Bar chart of the weighted averages of user preference ranking scores for different instruction methods.

Table 1. Significant two sample t-test results for the preference ranking scores.

5 Discussion

Results revealed that the participants were able to complete all tasks successfully with the animated instructions. Although there was no statistically significant difference, fail ratio was the most with the verbal method. This could be because of the resemblance of the animated instructions to having a tutor in real life.

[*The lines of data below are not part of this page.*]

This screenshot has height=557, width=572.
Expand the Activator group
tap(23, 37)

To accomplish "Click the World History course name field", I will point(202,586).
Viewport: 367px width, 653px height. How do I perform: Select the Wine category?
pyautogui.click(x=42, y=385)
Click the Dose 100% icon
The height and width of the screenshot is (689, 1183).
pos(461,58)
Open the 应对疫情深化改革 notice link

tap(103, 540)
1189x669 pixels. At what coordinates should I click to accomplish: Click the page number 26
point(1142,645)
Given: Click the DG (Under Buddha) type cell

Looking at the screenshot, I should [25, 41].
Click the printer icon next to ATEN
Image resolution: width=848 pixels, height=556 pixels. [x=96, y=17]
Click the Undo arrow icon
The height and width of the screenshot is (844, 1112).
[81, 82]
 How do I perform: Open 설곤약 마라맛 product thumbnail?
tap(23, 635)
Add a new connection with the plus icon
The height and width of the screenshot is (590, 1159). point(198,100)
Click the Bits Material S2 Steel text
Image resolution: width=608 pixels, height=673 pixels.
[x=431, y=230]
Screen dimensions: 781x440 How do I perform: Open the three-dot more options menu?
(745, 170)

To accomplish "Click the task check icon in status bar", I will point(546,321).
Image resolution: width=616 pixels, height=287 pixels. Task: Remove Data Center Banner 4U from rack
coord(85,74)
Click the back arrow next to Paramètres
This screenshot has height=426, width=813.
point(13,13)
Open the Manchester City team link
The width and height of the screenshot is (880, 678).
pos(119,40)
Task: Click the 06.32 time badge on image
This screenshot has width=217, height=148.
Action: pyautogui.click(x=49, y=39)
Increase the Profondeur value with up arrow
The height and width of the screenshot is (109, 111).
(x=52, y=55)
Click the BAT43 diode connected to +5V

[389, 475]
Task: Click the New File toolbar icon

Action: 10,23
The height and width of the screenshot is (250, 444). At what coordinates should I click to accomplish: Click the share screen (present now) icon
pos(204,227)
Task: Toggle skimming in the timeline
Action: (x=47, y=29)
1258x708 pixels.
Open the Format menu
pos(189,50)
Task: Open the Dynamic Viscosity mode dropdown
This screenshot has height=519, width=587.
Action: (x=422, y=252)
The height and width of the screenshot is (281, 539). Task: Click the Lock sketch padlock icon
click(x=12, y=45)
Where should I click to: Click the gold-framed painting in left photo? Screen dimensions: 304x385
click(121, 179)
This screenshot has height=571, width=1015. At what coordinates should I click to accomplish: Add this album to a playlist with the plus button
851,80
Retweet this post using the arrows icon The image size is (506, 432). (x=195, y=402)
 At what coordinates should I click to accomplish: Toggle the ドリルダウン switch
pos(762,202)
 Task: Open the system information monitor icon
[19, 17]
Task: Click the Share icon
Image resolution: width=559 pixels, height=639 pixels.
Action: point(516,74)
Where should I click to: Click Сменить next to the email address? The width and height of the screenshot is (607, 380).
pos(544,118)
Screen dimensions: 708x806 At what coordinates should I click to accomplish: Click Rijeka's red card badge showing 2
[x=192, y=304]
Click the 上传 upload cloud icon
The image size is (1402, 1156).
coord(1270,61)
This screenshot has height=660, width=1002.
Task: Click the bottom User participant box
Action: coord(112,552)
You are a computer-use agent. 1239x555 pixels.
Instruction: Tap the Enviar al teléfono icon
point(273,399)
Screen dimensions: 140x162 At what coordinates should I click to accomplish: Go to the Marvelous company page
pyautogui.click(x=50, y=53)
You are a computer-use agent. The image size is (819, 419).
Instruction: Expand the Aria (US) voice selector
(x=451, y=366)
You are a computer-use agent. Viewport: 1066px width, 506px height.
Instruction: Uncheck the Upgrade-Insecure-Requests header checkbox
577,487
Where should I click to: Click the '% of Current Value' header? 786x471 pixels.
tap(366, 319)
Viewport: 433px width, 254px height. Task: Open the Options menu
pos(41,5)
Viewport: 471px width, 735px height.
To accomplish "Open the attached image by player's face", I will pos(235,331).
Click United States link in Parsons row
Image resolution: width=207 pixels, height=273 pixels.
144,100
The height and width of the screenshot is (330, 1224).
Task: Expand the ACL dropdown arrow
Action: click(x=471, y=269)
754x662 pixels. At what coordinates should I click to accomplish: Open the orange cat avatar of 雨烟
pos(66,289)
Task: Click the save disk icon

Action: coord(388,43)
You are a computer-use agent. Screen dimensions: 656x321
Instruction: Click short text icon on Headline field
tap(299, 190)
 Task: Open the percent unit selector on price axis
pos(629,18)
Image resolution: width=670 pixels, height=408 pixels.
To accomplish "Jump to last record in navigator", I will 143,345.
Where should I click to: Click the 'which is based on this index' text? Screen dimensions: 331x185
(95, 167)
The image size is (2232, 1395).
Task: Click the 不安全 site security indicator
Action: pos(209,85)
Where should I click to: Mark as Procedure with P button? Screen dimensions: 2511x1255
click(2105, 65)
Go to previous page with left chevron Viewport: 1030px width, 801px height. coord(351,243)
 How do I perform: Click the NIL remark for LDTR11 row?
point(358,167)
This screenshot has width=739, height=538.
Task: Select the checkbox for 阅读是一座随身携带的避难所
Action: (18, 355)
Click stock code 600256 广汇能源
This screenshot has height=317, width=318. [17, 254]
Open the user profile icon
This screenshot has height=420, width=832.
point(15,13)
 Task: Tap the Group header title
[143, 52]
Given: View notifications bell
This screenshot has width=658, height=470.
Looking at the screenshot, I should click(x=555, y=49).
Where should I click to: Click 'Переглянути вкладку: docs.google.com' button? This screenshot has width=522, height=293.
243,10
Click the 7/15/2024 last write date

User preference was notably favoring the animated instructions. Pictograph was the second in preference, being slightly better than the third preference of the written instructions. We interpret that although it gave them some difficulty in information processing, visual based nature of the pictographs still found to be interesting and favorable by the participants. Verbal instructions clearly seemed to be the least choice of the participants. Some of our participants complained about the anxiety they had regarding the possibility of missing the verbal instructions.

In overall, animated instructions were favored by the users whereas verbal instructions were the least favorite. If possible, having animated instructions in serious games for training users might be a better practice. If not, as a less costly alternative, pictograph instructions that remain on screen as an overlay might work well as a second option. Users showed more interest in the pictograph instructions than the written instructions although the two methods were similar in many results. We suggest that verbal instructions should be avoided in virtual reality serious games since they may create slight anxiety on users and may not be as effective as the other three methods, especially with the longer instructions. If verbal instructions needed to be used, we suggest having supplementary captions as overlays on screen or enabling the users the option to replay the instructions as many times as they want as more user friendly alternatives. This way, the users may read the parts they missed or replay the instruction.

6 Conclusions and Future Work

In this study, we examined effects of instruction methods on user experience in virtual reality serious games. Four instruction methods were explored: animated, pictograph, written and verbal. Eight simple vocational tasks to be performed in an immersive virtual warehouse environment were designed and implemented. A user study with 15 participants revealed that the animated instructions provided better user experience whereas verbal instructions were the least preferred among the four methods. Hence, we suggest using animated instructions in virtual reality serious games. Pictograph and written instructions shared the middle position in ranking of the methods. Between the pictograph and the written methods, the users were more excited about the pictograph; however, it was slightly more difficult for them to remember all of the elements in the pictographs when the instructions disappeared. Hence, we suggest using pictograph instructions that remain on screen as overlays as the second choice of instruction method, followed by written instructions. We do not recommend using verbal instructions. If needed to be used, we suggest that having captions on screen or enabling replay option may be user friendly improvements for verbal instructions.

Future work may include evaluating effects of instruction methods in terms of cognitive load, exploring other forms of instruction methods such as video, and evaluating effects of instruction methods on user performance for complex tasks. Different levels of the instruction methods mentioned in this study such as speed and fidelity may also be examined in terms of effectiveness.